Cliff gab keine Antwort. Er ging langsam auf die Schleuse zu. Daß sie offen war (was auf den ersten Blick nicht zu erkennen gewesen war, denn Cliff wußte mittlerweile, daß viele Teile der Gigantanlage, in denen unterschiedliche atmosphärische Verhältnisse herrschten, nicht durch konventionelle Verschlüsse, sondern durch flexible Energiefelder voneinander isoliert waren), gab ihm die letzte Gewißheit. Er hatte es bereits geahnt, als Phantom-Babys »Stimme« in der Montagehalle abgebrochen war.
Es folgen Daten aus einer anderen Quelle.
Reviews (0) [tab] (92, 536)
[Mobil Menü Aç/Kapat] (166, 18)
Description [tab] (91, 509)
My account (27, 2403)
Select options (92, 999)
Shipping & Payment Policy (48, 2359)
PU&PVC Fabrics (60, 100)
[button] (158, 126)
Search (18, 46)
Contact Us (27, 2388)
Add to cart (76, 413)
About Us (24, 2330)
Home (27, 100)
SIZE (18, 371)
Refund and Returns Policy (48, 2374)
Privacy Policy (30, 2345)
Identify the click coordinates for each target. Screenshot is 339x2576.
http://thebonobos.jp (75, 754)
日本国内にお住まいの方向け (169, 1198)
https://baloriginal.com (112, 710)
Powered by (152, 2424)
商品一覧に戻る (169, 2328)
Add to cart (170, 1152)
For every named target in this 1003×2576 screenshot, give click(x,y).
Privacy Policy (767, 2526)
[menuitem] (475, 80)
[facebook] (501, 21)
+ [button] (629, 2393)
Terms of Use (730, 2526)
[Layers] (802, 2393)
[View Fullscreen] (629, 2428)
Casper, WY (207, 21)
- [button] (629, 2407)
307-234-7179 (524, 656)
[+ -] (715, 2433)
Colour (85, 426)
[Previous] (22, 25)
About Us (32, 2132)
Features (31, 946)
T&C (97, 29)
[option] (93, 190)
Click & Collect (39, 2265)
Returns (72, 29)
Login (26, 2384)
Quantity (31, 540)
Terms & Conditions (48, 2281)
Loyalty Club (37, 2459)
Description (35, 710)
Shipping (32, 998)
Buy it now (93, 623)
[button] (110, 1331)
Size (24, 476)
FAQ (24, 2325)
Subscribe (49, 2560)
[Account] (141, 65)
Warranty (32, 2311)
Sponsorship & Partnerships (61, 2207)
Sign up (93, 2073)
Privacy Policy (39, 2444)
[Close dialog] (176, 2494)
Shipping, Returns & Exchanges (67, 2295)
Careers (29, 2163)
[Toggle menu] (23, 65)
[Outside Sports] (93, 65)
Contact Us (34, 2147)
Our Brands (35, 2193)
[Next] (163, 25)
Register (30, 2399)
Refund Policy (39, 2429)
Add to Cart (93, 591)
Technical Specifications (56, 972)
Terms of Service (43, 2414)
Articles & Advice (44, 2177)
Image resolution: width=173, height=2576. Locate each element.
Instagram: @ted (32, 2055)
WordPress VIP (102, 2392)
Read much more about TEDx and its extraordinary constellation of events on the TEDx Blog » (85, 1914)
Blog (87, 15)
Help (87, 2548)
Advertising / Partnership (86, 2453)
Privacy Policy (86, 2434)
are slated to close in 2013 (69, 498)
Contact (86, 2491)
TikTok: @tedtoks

Alles ergab ein plastisches Bild: die veränderte Atmosphäre, die Schwerkraft, der »Nebel« in der Kuppel. Phantom-Baby hatte die Verhältnisse innerhalb d e r Station (zumindest in diesem Teil, in dem sich die Menschen befanden) den normalen Umweltbedingungen auf der Erde angepaßt. Aber warum? Langsam durchschritt Cliff die Schleuse. Dann stand er in der Kuppel. »Das ist Phantom-Baby?« fragte Helga leise, die neben ihn getreten war. »Es war es«, kam es über Cliffs Lippen. »Es ist tot, Helga.« »Aber warum? Weshalb ist es ...?« Cliff winkte ab und lief plötzlich los. Helga sah ihn in dem Gewimmel der Kristalle verschwinden, die sich nur langsam auf den Boden senkten. Als sie ihn wieder entdeckte, kniete er neben Arlene. »Sie lebt!« schrie er. »Hilf mir, sie herauszutragen, Helga!« Die Funkerin packte mit an. Gemeinsam trugen sie die Bewußtlose auf den Korridor hinaus. Mario war bereits auf den Beinen. »Er macht schon wieder Witze«, sagte Atan. »Mario
meinte gerade, er könnte ...« »Danach ist mir nicht zumute«, fuhr Cliff barsch dazwischen. »Tut mir einen großen Gefallen und laßt uns für ein paar Minuten allein.« Die Männer verstanden offenbar nicht, was er meinte. Cliff fuhr auf und stieß eine Reihe saftiger Flüche aus. »Kommt«, sagte Helga und gab ihnen einen Wink. Cliff sah sie dankbar an. Dann kümmerte er sich um seine Lebensgefährtin.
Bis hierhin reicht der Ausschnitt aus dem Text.